(Wings Press, 2012)
Dream Cabinet is the fourth full-length book of poems by Ann Fisher-Wirth. In Dream Cabinet, Fisher-Wirth grounds her work in her life’s home places–California, Mississippi–and writes of a full cycle of human life. She extends her range to include two long, experimental sequences: the title ecopoem “Dream Cabinet,” set on an island in Sweden, and the eloquent poem about her first marriage called “Answers I Did Not Give to the Annulment Questionnaire.” This is poetry of great beauty and searing honesty, poetry responsive to compelling personal, political, and environmental issues of our times, and–finally–poetry always aware of the evanescence, the “dream cabinet” quality, of all mortal experience. MacArthur Fellow and winner of the National Book Award, Robert Hass has written, “Many American poets have written ‘the autobiographical lyric.’ Very few poets have written it with such fierce and stinging accuracy as Fisher-Wirth.” (Paperback, 96 pages)
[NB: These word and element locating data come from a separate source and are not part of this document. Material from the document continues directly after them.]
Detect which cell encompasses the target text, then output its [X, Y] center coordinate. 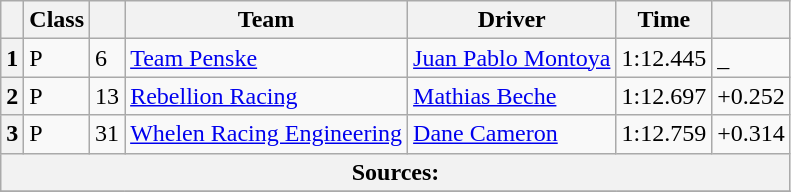
Team [266, 20]
Mathias Beche [512, 96]
3 [12, 134]
Dane Cameron [512, 134]
Class [57, 20]
2 [12, 96]
+0.314 [752, 134]
Team Penske [266, 58]
Rebellion Racing [266, 96]
31 [108, 134]
1:12.445 [664, 58]
1:12.697 [664, 96]
Whelen Racing Engineering [266, 134]
1:12.759 [664, 134]
Juan Pablo Montoya [512, 58]
6 [108, 58]
13 [108, 96]
+0.252 [752, 96]
Time [664, 20]
Driver [512, 20]
_ [752, 58]
1 [12, 58]
Sources: [396, 172]
Scan for the cell matching the given text and deliver its [x, y] coordinate at center. 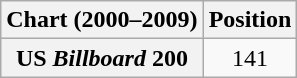
Position [250, 20]
Chart (2000–2009) [102, 20]
141 [250, 58]
US Billboard 200 [102, 58]
From the cell containing the given text, extract its center point as [x, y] coordinate. 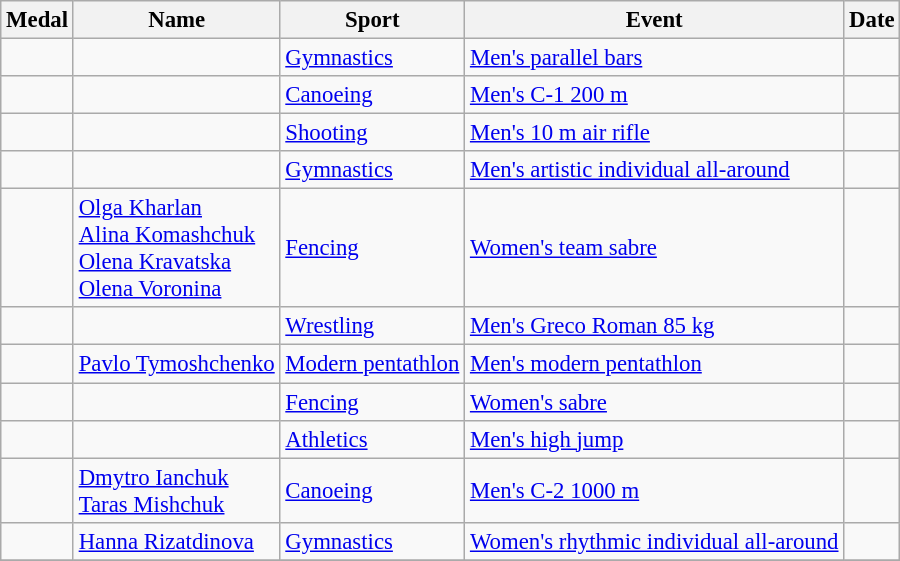
Olga KharlanAlina KomashchukOlena KravatskaOlena Voronina [176, 248]
Event [654, 20]
Modern pentathlon [372, 364]
Medal [38, 20]
Wrestling [372, 327]
Hanna Rizatdinova [176, 541]
Dmytro IanchukTaras Mishchuk [176, 490]
Men's modern pentathlon [654, 364]
Name [176, 20]
Women's team sabre [654, 248]
Men's high jump [654, 439]
Date [872, 20]
Shooting [372, 133]
Women's rhythmic individual all-around [654, 541]
Men's C-2 1000 m [654, 490]
Athletics [372, 439]
Men's artistic individual all-around [654, 170]
Sport [372, 20]
Men's Greco Roman 85 kg [654, 327]
Men's C-1 200 m [654, 95]
Men's parallel bars [654, 58]
Women's sabre [654, 402]
Pavlo Tymoshchenko [176, 364]
Men's 10 m air rifle [654, 133]
Provide the (X, Y) coordinate of the cell's center where the given text is located.  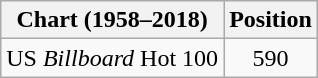
Chart (1958–2018) (112, 20)
Position (271, 20)
US Billboard Hot 100 (112, 58)
590 (271, 58)
Identify which cell holds the provided text, then report its [X, Y] central coordinate. 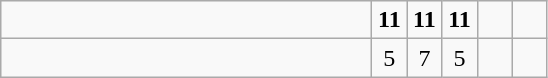
7 [424, 58]
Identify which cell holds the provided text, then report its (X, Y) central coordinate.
All the world and life are here, in the Dream Cabinet. Children, grandchildren, husbands, fathers, mothers, redwoods, dogwoods, tree frogs: the living and the dying and the dead. These poems catalog sorrow and rejuvenation, anger, loss, love and terror. The doors of the Dream Cabinet open to reveal what we might apprehend of this delicate, beautiful world. Ann Fisher-Wirth is a vital and vibrant poet, and this is her best book yet.
– Camille T. Dungy
Ann Fisher-Wirth renders the particulars of a woman’s life in “heretic narrative[s]” distinguished by the rigor of her self-reflections and the emotional richness of her responses. Dream Cabinet may be read as a book of love poems to her husband, children and grandchildren, her parents, the natural world. Even as they contemplate the persistence of pain and the “battening down [it takes] to survive,” these gutsy lyric poems leave us with a sense of abundance.
– Chana Bloch
Ann Fisher-Wirth finds in “all of creation sudden music,” the subjects in Dream Cabinet ranging from the BP oil spill to the “hidden seeds” of intimate memory. She reminds us that the earth’s uncertain passage is inextricable from our own as she deftly interweaves the political with the personal—crafting again and again “the made thing out of the sheltering darkness.”